Once you have saved this script as a '.sh
' file, you will be able to submit it using the 'qsub
' command, followed by the file name,
$ qsub <jobscript.sh>
After your job has been successfully submitted, you will be given a jobID. This will be a string of number ending in .gadi-pbs, for example:
12345678.gadi-pbs
You can then use this jobID to monitor and enquire about the job that is running. There are several ways to monitor your job over its lifespan on Gadi. Please see our job monitoring guide for ways to obtain information about your job.

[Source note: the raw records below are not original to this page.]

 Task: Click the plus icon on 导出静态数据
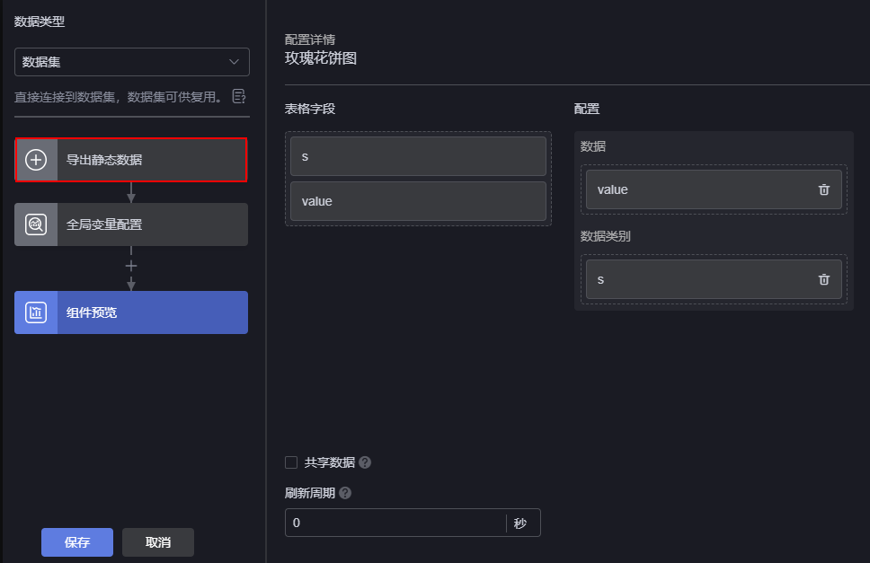tap(36, 160)
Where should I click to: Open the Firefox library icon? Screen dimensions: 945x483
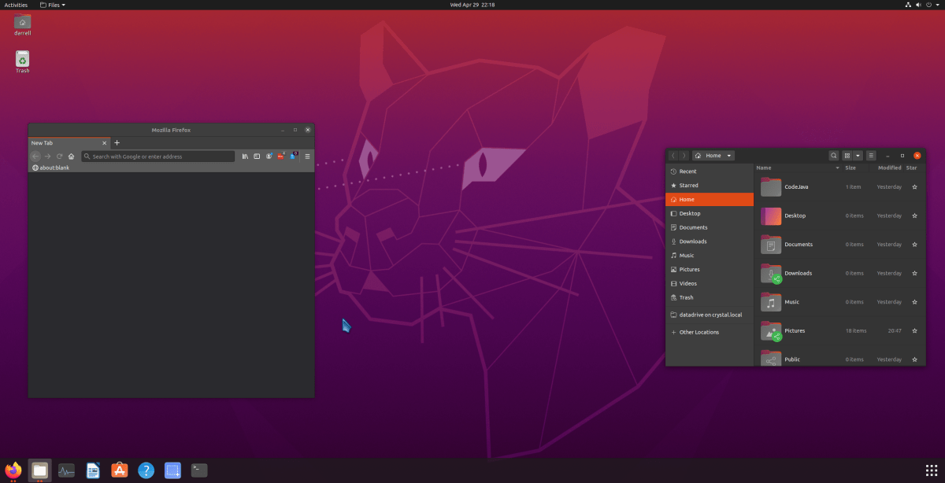(x=245, y=156)
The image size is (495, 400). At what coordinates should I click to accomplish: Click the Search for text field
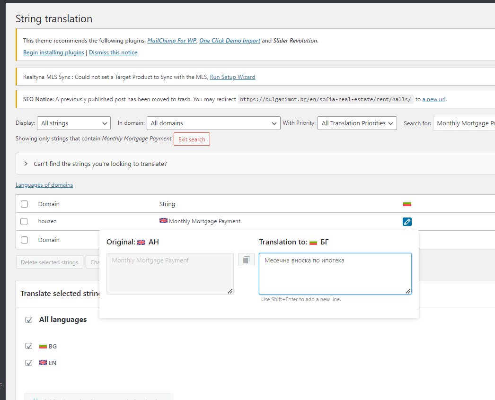point(464,123)
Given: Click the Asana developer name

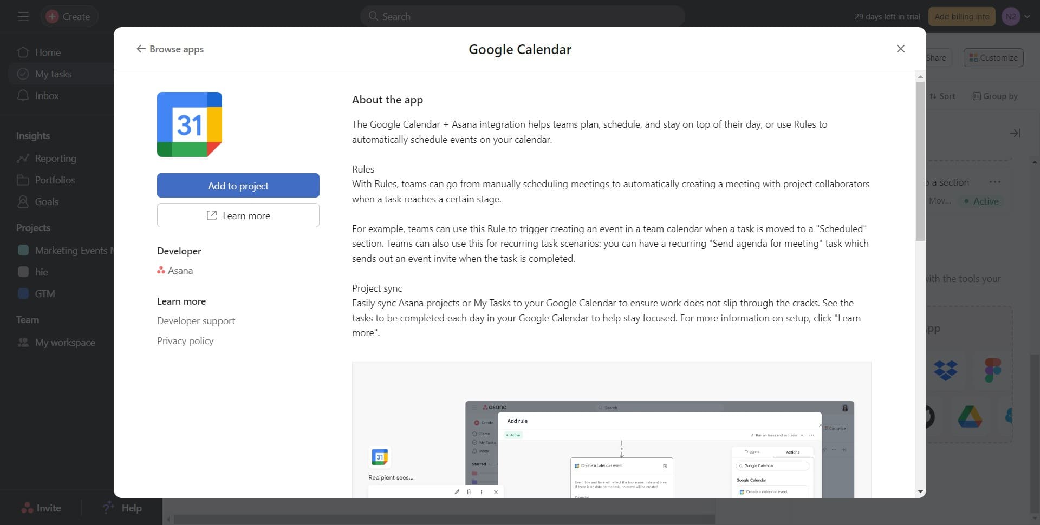Looking at the screenshot, I should pos(180,271).
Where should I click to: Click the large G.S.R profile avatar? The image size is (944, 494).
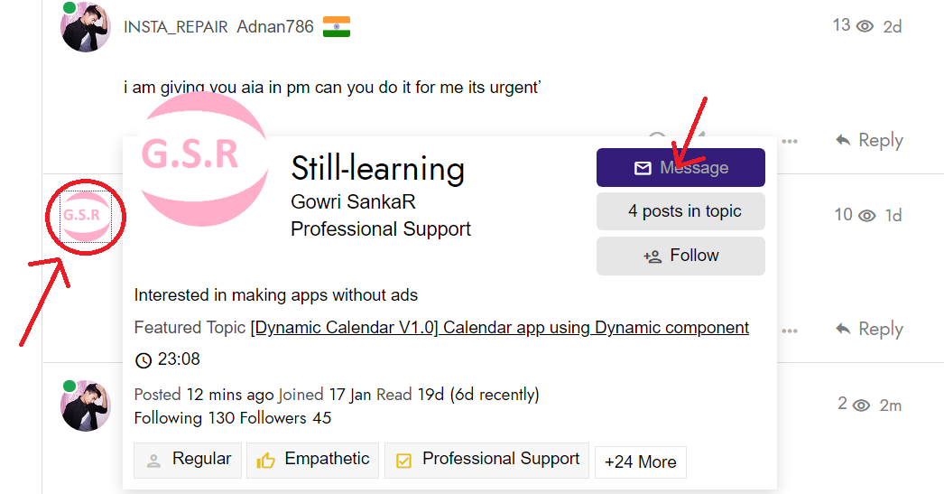203,158
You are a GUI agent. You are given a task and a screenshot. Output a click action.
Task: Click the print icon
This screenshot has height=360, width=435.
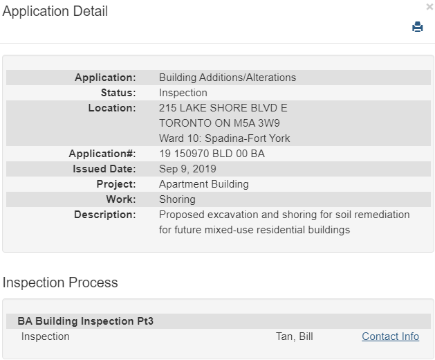point(417,27)
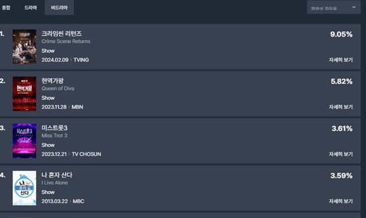Open the 미스트롯3 title

[x=54, y=128]
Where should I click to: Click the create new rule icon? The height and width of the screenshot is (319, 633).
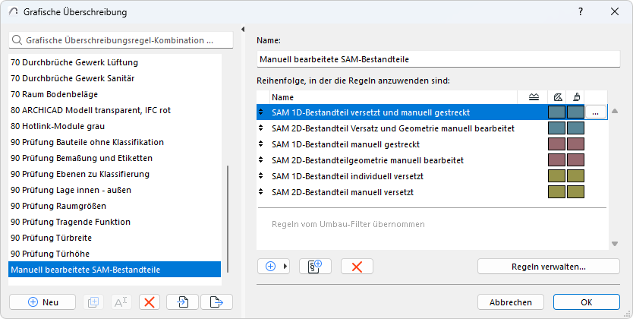315,266
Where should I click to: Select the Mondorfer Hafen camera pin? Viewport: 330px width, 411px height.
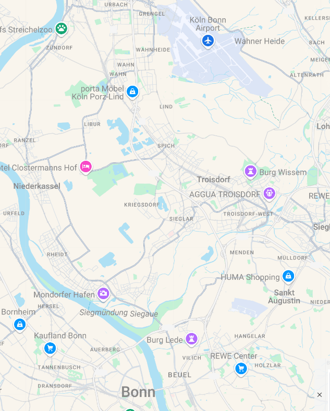pyautogui.click(x=103, y=293)
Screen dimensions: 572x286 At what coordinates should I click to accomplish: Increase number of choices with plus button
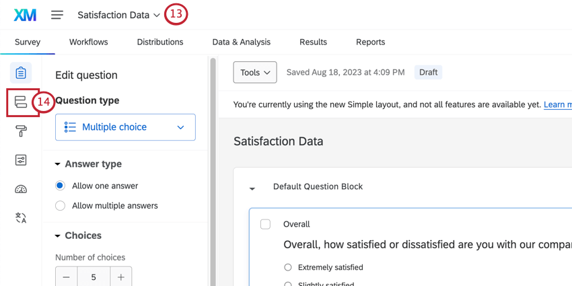pos(121,277)
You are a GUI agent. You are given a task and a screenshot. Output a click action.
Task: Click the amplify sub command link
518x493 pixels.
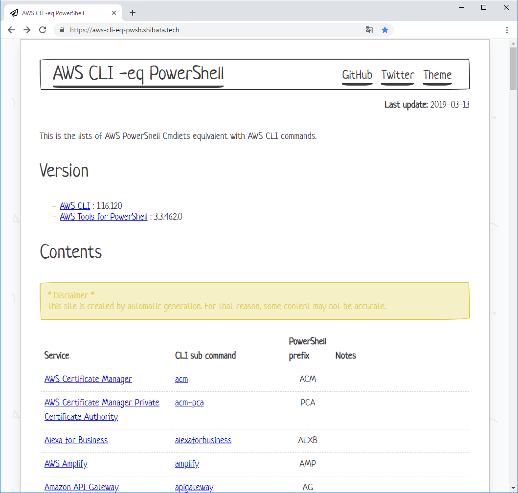pos(187,463)
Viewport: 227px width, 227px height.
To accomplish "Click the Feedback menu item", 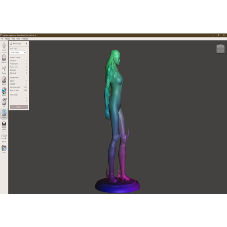I will pyautogui.click(x=25, y=39).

When writing a PBS script, users are encouraged to only request resources that they need, and that will allow their tasks to run close to the 'sweet spot'. This is where the job can take advantage of parallelism and achieve a shorter execution time, while utilising at least 80% of the resources requested. Searching for this sweet spot can take time and experimentation, some code will need several iterations before that efficiency is found.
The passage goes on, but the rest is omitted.